2. Brief Description of the Background of the Invention Including Prior Art
In the injection molding of thermoplastic material, the medium which becomes semifluid on heating is fed to an injection nozzle and from the latter is supplied to a fixed injection mold. Impurities and contaminants within the medium, e.g. metal fragments, can block the injection nozzle and can lead to faulty moldings.
In the case of dirt filters of the aforementioned type, the dirt particles jam in the inflow side part of the barrier member between the latter and the wall of the filter chamber and are consequently held back by the same.
In a known dirt filter of the aforementioned type, the barrier member is a ball and the filter chamber is roughly shaped like an ellipsoid, whose larger axis extends in the direction of the flow axis. As a result of the necessary deflection, the ball configuration of the barrier member offers the inflowing thermoplastic medium an undesired resistance. In this known filter, the filtering action is not variable, not even through the replacement of the barrier ball by an e.g. smaller ball, because the latter does not then assume the position necessary for a correct filtering within the filter chamber.

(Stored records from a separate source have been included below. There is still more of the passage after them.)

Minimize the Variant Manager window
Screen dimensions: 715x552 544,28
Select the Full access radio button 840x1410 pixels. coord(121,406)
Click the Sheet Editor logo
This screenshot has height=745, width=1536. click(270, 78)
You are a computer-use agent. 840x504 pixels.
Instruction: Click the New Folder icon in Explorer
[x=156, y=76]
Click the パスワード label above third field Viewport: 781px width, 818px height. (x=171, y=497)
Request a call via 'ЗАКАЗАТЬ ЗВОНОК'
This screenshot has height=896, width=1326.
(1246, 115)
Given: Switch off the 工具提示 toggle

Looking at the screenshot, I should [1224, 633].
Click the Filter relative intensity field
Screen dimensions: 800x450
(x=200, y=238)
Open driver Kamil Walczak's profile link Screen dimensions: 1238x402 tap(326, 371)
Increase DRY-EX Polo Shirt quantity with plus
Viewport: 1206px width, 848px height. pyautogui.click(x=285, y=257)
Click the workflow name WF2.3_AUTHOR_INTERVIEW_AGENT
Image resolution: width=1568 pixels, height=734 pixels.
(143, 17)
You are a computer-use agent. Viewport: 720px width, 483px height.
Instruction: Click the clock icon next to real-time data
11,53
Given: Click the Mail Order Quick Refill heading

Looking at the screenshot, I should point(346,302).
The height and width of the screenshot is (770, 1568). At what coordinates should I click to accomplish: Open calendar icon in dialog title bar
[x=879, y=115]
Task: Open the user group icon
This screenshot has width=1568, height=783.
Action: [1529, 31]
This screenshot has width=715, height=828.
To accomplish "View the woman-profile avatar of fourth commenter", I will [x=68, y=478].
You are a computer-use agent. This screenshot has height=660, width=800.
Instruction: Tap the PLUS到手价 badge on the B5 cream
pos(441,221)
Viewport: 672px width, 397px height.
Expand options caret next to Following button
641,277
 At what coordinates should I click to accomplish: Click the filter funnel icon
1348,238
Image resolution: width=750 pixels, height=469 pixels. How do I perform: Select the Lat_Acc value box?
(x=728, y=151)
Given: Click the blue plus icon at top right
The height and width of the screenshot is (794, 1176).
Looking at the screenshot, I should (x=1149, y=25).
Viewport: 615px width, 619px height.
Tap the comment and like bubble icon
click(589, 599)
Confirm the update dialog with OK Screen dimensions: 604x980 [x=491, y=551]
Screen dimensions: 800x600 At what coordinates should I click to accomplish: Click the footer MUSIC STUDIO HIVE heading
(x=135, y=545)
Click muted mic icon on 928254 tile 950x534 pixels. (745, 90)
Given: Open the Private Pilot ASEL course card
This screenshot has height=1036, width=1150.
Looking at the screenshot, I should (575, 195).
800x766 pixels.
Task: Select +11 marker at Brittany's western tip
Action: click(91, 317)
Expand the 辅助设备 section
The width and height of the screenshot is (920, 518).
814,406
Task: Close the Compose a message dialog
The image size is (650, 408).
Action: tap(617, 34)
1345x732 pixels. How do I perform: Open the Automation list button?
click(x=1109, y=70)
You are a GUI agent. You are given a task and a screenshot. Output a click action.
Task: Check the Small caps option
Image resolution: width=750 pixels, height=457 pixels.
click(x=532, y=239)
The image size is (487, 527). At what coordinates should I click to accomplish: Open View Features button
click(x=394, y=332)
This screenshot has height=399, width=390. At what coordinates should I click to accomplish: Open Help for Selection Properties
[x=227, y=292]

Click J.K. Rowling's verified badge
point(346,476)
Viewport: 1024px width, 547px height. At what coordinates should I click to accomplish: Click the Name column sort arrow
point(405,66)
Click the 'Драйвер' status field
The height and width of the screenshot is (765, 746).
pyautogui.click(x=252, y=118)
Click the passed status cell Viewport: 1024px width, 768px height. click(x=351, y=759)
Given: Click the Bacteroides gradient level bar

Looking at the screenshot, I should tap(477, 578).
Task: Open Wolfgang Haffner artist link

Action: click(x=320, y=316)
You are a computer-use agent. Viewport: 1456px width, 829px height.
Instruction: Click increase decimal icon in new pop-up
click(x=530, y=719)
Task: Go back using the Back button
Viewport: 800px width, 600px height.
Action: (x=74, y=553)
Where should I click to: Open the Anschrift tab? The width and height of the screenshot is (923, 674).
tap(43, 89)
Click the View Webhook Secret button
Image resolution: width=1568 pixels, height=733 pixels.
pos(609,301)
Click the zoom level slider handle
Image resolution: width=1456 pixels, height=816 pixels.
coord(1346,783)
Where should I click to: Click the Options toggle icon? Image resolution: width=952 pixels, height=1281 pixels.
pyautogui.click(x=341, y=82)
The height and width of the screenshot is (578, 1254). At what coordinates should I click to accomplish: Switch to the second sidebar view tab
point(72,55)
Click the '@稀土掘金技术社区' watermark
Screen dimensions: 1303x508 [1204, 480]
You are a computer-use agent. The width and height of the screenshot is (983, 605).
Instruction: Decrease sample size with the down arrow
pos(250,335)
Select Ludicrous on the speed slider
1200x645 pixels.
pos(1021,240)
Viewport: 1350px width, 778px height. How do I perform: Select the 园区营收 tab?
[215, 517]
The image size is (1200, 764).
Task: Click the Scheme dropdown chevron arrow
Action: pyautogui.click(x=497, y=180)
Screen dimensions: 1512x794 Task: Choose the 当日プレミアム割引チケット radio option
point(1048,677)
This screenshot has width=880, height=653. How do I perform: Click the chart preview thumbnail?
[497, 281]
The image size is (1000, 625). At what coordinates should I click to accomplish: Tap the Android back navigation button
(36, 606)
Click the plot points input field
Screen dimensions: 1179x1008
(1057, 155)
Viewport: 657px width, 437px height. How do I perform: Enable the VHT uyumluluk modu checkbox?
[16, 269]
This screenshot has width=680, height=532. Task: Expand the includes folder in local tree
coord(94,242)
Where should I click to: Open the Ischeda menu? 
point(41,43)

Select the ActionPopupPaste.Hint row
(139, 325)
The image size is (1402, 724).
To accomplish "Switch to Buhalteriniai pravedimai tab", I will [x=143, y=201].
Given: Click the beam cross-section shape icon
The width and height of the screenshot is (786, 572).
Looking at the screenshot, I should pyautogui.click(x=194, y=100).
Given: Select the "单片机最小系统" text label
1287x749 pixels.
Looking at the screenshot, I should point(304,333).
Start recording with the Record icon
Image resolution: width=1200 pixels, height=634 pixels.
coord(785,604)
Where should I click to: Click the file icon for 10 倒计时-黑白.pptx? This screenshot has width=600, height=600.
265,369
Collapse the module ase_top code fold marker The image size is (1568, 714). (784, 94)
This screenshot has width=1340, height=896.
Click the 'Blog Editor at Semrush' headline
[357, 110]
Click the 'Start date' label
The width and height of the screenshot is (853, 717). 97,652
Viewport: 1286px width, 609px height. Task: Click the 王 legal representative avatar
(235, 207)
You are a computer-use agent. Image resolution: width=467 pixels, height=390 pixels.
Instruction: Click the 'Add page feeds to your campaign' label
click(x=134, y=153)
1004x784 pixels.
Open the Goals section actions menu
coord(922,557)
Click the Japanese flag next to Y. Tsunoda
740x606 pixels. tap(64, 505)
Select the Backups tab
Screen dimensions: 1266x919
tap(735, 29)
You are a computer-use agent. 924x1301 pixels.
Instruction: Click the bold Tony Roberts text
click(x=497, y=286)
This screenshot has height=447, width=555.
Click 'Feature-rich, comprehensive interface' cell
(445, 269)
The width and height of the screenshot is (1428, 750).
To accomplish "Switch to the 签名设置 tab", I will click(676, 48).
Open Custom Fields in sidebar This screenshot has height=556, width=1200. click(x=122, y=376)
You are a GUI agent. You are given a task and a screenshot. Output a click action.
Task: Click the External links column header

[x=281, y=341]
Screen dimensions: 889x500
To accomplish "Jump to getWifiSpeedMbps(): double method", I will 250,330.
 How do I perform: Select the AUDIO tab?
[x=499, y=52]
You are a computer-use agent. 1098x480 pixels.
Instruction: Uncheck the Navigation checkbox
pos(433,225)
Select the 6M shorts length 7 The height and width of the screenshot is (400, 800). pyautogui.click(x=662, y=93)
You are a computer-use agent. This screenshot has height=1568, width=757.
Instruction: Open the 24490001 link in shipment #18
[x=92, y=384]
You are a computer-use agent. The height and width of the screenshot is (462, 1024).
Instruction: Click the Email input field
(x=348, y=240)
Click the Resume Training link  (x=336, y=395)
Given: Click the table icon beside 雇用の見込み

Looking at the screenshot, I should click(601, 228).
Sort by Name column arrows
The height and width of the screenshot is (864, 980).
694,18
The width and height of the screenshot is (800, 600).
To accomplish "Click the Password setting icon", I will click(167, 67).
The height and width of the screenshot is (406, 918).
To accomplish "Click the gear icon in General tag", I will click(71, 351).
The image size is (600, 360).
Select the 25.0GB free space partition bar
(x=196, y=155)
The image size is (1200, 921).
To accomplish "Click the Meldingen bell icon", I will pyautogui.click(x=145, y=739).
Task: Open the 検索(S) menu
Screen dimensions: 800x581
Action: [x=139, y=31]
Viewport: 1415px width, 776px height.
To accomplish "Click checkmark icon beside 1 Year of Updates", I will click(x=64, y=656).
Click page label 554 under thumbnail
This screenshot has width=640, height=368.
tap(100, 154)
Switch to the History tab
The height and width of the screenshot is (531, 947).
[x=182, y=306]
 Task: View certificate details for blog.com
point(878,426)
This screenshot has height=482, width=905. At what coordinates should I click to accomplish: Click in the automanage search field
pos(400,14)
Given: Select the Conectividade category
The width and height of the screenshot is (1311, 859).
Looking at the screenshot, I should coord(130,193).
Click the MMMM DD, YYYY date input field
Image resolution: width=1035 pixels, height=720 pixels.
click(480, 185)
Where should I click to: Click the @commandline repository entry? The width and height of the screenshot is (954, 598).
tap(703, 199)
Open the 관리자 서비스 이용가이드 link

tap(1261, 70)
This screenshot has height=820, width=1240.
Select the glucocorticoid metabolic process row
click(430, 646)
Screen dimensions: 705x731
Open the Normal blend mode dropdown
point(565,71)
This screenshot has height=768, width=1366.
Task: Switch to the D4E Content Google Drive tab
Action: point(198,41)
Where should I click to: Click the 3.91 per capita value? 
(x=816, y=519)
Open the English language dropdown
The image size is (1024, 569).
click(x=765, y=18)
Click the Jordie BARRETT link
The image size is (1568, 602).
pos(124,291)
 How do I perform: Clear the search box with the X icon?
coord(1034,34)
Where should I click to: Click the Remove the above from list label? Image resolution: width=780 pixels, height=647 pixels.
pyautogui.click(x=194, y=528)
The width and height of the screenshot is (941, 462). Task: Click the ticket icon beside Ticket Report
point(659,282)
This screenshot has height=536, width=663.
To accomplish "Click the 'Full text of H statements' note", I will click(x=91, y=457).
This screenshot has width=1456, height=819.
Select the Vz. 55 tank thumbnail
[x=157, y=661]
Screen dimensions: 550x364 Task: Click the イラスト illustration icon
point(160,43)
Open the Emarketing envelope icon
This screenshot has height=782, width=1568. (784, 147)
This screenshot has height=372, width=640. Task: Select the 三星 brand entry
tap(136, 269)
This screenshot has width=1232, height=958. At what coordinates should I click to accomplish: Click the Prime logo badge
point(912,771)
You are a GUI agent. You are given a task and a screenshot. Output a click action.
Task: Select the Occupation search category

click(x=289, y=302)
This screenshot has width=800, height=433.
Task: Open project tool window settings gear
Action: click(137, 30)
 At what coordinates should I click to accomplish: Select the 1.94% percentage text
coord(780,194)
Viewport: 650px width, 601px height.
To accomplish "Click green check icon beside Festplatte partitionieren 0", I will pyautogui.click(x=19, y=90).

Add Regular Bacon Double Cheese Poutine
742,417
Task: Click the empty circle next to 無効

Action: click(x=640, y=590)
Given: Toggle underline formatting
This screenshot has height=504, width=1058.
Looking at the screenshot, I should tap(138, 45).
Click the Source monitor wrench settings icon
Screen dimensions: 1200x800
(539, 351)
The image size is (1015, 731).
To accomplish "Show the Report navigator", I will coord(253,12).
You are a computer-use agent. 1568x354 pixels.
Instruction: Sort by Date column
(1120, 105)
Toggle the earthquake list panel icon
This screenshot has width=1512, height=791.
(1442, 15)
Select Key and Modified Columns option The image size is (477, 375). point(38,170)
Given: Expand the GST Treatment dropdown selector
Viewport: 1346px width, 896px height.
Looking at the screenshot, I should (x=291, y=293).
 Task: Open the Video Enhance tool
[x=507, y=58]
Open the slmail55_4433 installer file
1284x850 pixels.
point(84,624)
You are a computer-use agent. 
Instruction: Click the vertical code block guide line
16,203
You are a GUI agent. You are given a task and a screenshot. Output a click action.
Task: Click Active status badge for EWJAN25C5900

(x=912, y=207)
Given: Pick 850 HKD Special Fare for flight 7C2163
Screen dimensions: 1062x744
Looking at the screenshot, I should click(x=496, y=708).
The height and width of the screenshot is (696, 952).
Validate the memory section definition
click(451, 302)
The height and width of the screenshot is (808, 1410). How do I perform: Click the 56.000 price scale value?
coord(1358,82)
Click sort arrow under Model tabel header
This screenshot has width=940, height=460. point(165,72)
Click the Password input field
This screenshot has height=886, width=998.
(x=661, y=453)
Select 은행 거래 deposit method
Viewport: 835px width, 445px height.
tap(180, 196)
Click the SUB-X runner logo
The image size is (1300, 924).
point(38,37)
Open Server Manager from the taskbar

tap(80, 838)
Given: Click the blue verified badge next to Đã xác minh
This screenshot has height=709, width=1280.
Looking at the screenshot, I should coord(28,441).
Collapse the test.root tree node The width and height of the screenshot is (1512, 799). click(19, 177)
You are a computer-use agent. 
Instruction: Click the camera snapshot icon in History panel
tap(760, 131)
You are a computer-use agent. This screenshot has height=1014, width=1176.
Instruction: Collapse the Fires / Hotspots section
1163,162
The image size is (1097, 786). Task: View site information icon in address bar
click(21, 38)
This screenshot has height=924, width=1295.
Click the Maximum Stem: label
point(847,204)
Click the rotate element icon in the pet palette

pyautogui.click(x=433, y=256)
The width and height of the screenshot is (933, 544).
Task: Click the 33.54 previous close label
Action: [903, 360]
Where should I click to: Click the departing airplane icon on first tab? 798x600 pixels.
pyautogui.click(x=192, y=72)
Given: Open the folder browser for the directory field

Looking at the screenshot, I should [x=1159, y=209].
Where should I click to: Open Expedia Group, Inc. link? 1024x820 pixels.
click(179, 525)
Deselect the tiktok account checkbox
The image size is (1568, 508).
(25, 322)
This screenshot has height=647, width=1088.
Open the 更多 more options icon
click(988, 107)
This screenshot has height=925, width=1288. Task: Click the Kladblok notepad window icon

Orsini teaches in U.S. Pat. No. 2,636,218 an extrusion unit for molding plastic materials. It appears that there is no suggestion in this reference as to an in situ cleaning of the body 11. European Patent Application 0 010 338 to Gerrit Jan Ter Beek teaches a filter for filtering viscous liquids and particularly molten synthetic resins. The material is passed and filtered through a slit defined by a chamber and a smooth strapped revoluntionary body. The reference apparently does not suggest moving the revoluntionary body from the outside.